In certain rare cases, everyone may agree that all the compromise solutions are worse than any of the non-compromise ones. When that happens, voting is less objectionable, both because it is more likely to lead to a superior solution and because people will not be overly unhappy no matter how it turns out. Even then, the vote should not be rushed. The discussion leading up to a vote is what educates the electorate, so stopping that discussion early can lower the quality of the result.

I actually agree with you 100% here :-). If we end up on one of the community-based systems, then we’ll collectively have to learn how to cope with that, and it’ll take real time and effort, and we’re probably going to hate it at some points.

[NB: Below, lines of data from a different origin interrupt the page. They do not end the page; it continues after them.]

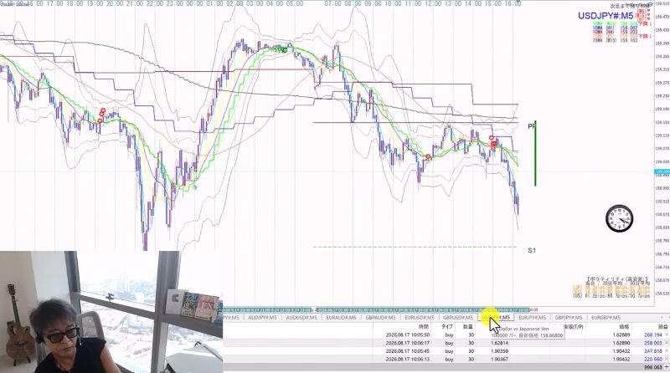Close the buy order with profit 247 818

tap(667, 351)
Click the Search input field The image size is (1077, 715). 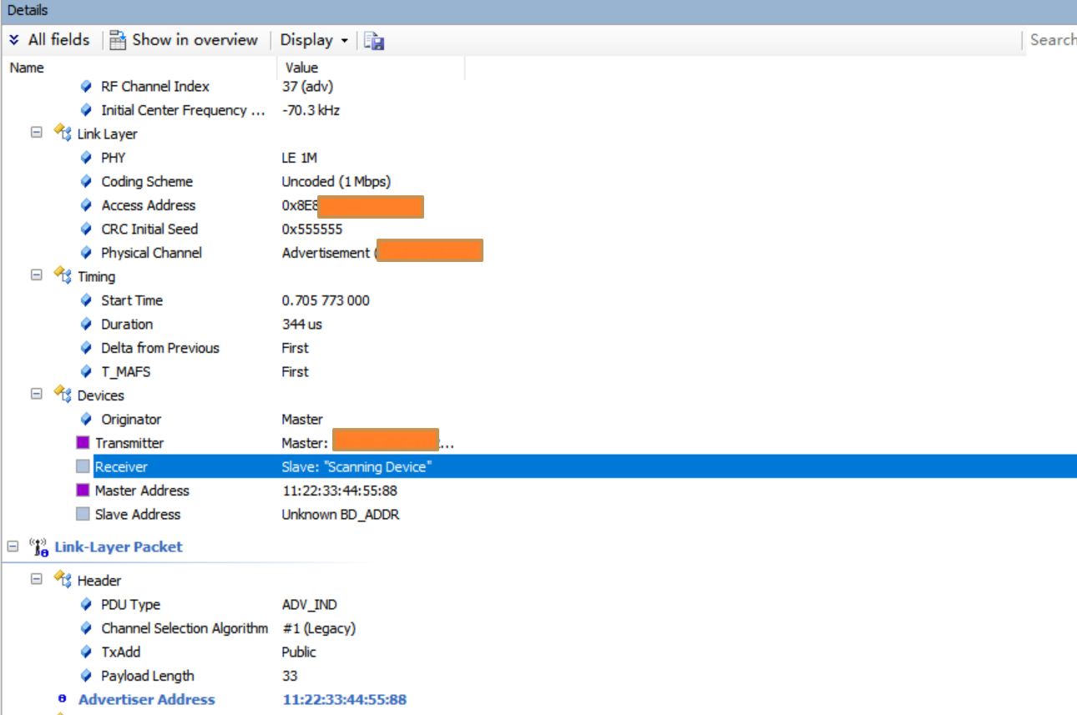point(1051,40)
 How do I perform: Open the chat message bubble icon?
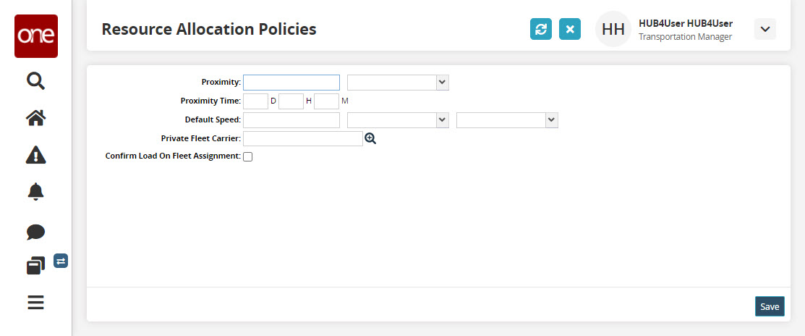click(x=35, y=232)
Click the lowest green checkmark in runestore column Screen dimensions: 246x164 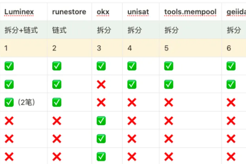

But there’s some risk like this in any system – after all, even with a quasi-BDFL model, the actual governance depends totally on who the dictator is, and we’ve never had any dictators besides Guido!

But there are lots of successful F/OSS projects where people have learned to work together effectively, and I’m pretty confident we can figure it out too. I’m less confident that we can find a New Guido. It’s a matter of weighing the risks…

I hear your worry, and this is super subjective. But to share where I’m at: even in those cases, I’m not really worried? These are complex issues, but we have a pretty solid shared vocabulary for describing our values (our traditional commitment to backcompat, the Zen, etc.), and we have lots of technical experts to work out the trade-offs of different approaches, their effect on different user communities, etc., so we can compare them to those values. The whole point of a consistent vision is that it doesn’t involve inventing new principles to answer new questions; it’s about figuring out how old principles apply to new situations.

Paul’s concern that formalizing the new-core-dev process is alienating and bureaucratic

I see where you’re coming from, but on reflection this actually bothers me quite a bit. Let me try to articulate why.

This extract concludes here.